The roots of Japan’s permanent succession crisis go back to the years immediately after World War II. American occupiers defined the emperor of Japan as the head of state and “symbol of the sate and unity of the people,” but in redrafting the Imperial Household Law in 1947 they maintained the provision that only males can inherit the throne.

This was a curious anomaly since elsewhere in Japan’s new constitution they wrote in an “equal rights amendment” (Article 24) years before a proposed ERA to the U.S. constitution soared then fizzled. Conservatives want to gut this article in a general constitutional revision, but that’s another story.

At the same time, the Americans instituted other changes that would eventually complicate the succession. They abolished the aristocracy and divested 11 families of imperial status, considerably shrinking the pool from which future emperors could be drawn. That is why all of the male members of the family have married commoners.

This works up to a point because in Japan the woman leaves her birth family and becomes a member of her husband’s family. It doesn’t work the other way. When Princess Nori wedded a Tokyo civil servant last November, she gave up her title and her membership in the Imperial family and became plain Mrs. Sayako Kuroda.
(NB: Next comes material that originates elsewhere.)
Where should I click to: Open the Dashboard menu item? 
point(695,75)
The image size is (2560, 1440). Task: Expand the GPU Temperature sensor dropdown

So if, for example, Empress Aiko married a commoner and if the couple had a child who succeeded to the throne, some scion of a respectable Osaka Brewery family or some senior civil servant in Tokyo would find himself the founder of a new dynasty, the first one in the more than 2,000 years.

Some think the answer may lie in reviving the aristocracy, in order to provide more males. But after being submerged in the general commonality for more than 60 years, many in Japan might find this move unpalatable too.

Koizumi and company would like nothing better than to welcome a new prince into the world and thus move this political and cultural hot potato several more generations down the line. The advisory panel has cautioned that the possible birth of more boys would not change its conclusion that allowing a female monarch is inevitable and desirable. The problem is not going to go away.